Manzoni non si limita a descrivere gli effetti devastanti dell’epidemia sul piano fisico, ma si sofferma soprattutto sul comportamento umano di fronte alla tragedia. La peste diventa quindi una lente attraverso la quale l’autore analizza le reazioni dell’individuo e della collettività: la solidarietà, ma anche l’egoismo, la paura, la ricerca di colpevoli. Uno degli aspetti più drammatici che emerge dal racconto manzoniano è la mancanza di fiducia nelle istituzioni e la superstizione che si diffonde tra il popolo, che porta a credere agli untori e alle magie.
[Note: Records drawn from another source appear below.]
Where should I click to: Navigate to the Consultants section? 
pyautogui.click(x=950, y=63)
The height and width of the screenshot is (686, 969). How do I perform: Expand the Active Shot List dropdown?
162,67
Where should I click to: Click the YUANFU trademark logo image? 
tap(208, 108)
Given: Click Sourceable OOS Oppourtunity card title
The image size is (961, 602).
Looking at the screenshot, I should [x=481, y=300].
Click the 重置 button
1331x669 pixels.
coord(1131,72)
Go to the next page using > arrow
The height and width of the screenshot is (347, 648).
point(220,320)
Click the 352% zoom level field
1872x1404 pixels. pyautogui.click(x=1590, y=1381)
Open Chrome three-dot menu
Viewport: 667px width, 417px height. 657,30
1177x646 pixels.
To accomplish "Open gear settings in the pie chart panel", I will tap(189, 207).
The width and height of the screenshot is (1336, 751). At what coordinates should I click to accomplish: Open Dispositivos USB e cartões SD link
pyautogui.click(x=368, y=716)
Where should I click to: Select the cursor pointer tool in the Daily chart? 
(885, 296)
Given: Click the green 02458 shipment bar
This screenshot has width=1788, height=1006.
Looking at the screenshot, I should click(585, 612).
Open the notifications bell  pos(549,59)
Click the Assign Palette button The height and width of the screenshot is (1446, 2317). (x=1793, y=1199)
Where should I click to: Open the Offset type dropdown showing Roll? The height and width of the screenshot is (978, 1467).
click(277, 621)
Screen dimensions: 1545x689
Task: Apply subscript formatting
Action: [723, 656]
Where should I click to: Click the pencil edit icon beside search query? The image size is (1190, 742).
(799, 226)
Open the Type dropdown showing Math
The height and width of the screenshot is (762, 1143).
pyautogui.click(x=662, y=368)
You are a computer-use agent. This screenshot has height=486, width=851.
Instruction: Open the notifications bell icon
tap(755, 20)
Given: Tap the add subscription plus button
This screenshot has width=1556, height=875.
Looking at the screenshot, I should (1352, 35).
Manzoni sottolinea inoltre la lentezza e l’inefficacia delle misure adottate dalle autorità. In un mondo in cui non si conoscevano ancora le cause reali della peste, le risposte dei governanti risultano inadeguate e spesso controproducenti. Si tentò di isolare i malati nei Lazzaretti e di purificare le città con le fumigazioni, ma la confusione e il panico portarono spesso a decisioni affrettate e sbagliate. La società dell’epoca, incapace di comprendere scientificamente il fenomeno, si trovò impreparata e reagì con violenza e irrazionalità.